STATED PROBLEM: Convert the material below, from its first line through the line containing "click(x=27, y=106)", into a Markdown table with the columns Row and Line, numbering each line and skipping blank ones. Leave the pictures out of the table.

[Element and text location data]
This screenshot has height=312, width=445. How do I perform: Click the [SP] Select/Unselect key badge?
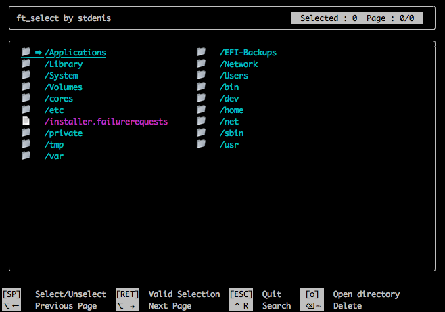[11, 294]
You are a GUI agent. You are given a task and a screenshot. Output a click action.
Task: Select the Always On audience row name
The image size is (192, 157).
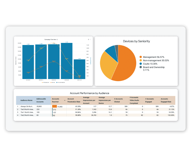click(x=27, y=106)
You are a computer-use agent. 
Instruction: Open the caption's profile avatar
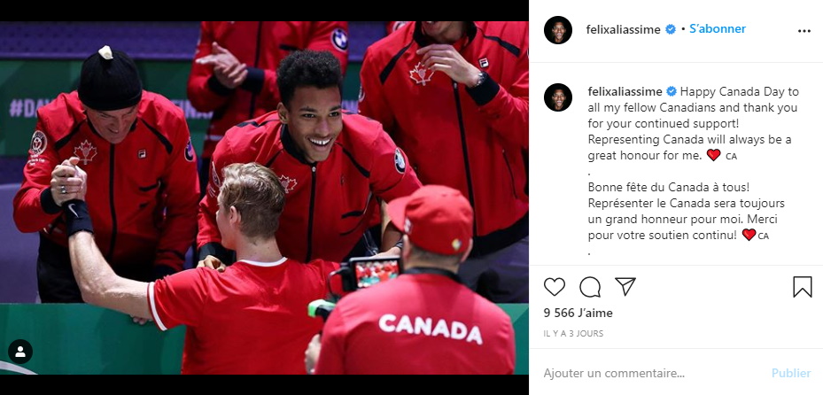[558, 97]

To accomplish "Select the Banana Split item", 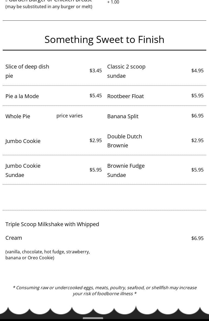I will pyautogui.click(x=123, y=116).
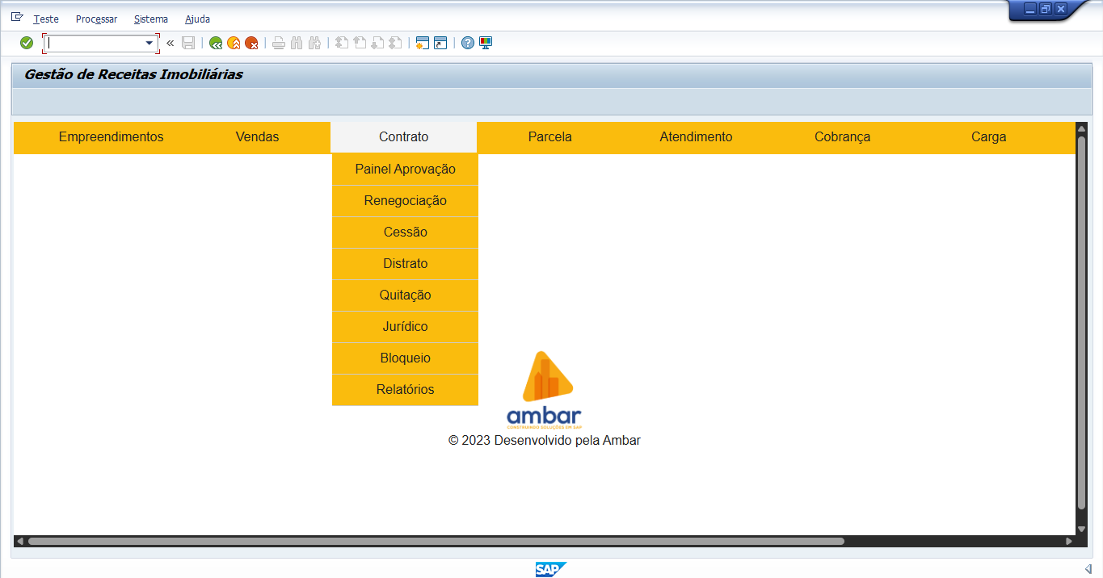
Task: Open the Help question mark icon
Action: pyautogui.click(x=468, y=43)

FULL ANSWER:
| Row | Line |
|---|---|
| 1 | This screenshot has height=312, width=445. How do I perform: Click the [SP] Select/Unselect key badge? |
| 2 | [11, 294] |
| 3 | You are a GUI agent. You are given a task and a screenshot. Output a click action. |
| 4 | Task: Select the Always On audience row name |
| 5 | The image size is (192, 157). |
| 6 | click(x=27, y=106) |